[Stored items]
* * * * * * *
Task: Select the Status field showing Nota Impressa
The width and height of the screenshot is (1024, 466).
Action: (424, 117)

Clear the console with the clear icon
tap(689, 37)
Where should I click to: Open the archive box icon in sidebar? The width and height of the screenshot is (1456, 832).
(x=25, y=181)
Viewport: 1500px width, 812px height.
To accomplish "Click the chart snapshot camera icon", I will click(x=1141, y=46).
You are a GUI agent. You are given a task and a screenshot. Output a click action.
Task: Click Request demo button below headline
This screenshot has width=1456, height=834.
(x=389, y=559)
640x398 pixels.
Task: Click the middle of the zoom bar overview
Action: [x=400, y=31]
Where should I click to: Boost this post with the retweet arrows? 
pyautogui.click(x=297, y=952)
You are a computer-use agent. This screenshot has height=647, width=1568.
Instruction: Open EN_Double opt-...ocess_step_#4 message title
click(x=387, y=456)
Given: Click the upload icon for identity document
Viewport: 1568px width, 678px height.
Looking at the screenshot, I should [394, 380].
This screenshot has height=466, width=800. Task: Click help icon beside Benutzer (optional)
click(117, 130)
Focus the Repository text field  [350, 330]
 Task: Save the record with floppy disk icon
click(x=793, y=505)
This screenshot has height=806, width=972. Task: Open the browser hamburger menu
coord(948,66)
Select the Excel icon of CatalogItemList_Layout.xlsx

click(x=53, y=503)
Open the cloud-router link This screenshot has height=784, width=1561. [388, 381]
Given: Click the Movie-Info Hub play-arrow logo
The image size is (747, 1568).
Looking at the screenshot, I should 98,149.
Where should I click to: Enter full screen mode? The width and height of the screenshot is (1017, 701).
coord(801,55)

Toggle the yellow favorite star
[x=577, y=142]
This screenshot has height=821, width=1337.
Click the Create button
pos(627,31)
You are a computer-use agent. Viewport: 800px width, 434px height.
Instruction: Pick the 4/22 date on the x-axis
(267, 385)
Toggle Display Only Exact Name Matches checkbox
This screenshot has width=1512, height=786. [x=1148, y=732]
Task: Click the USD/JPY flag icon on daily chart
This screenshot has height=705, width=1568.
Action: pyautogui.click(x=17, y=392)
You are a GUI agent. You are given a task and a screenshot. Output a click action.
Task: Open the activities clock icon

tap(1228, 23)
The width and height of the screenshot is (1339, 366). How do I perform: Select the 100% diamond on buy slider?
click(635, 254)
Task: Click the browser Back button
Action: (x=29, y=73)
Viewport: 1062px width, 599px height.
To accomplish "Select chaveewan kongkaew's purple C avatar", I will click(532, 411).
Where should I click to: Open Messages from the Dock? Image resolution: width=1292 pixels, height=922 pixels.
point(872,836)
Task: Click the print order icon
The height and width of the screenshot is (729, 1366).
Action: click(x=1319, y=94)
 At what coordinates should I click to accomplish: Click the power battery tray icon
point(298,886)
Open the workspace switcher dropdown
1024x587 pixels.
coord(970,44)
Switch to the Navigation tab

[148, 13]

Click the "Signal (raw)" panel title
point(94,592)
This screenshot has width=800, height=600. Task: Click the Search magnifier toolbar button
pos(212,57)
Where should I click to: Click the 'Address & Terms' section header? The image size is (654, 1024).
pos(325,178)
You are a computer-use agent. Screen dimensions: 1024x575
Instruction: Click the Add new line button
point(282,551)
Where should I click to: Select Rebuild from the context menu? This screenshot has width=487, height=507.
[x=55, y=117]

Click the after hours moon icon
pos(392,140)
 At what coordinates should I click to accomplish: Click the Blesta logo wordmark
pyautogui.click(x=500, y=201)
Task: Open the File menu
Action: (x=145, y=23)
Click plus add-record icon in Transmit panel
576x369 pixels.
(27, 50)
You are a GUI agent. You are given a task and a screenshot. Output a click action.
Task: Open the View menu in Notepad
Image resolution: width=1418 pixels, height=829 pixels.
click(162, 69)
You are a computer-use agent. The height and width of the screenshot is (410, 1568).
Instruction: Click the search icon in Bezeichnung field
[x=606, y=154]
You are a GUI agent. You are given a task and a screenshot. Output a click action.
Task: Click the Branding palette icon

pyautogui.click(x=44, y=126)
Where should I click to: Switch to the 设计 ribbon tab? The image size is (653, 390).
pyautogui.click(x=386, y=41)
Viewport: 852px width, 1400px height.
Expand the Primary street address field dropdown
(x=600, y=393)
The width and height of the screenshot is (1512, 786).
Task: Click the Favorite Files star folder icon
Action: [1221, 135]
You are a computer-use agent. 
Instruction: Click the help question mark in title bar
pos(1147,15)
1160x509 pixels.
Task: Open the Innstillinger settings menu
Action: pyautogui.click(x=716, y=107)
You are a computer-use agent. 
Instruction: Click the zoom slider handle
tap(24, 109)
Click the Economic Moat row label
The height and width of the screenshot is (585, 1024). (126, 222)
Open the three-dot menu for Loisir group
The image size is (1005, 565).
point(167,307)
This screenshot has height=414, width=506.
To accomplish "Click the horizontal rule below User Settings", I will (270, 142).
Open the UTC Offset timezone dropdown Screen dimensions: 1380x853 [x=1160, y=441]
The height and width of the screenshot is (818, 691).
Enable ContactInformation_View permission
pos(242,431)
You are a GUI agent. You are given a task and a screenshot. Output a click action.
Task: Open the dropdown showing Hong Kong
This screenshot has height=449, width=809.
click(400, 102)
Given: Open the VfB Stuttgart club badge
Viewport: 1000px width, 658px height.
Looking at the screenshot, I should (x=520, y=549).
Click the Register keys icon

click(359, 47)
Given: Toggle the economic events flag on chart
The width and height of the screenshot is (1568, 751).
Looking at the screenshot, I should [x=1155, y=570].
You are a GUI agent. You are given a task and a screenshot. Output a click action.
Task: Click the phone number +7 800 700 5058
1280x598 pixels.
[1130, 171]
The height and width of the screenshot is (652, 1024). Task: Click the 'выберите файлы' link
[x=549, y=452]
* * * * * * *
* _Work task_
Look above for the line with "Task: Click the Branding palette icon" and the line with "Viewport: 852px width, 1400px height.", and reproduce exactly those two lines plus every line between, nothing more.

* _Task answer_
Task: Click the Branding palette icon

pyautogui.click(x=44, y=126)
Where should I click to: Switch to the 设计 ribbon tab? The image size is (653, 390).
pyautogui.click(x=386, y=41)
Viewport: 852px width, 1400px height.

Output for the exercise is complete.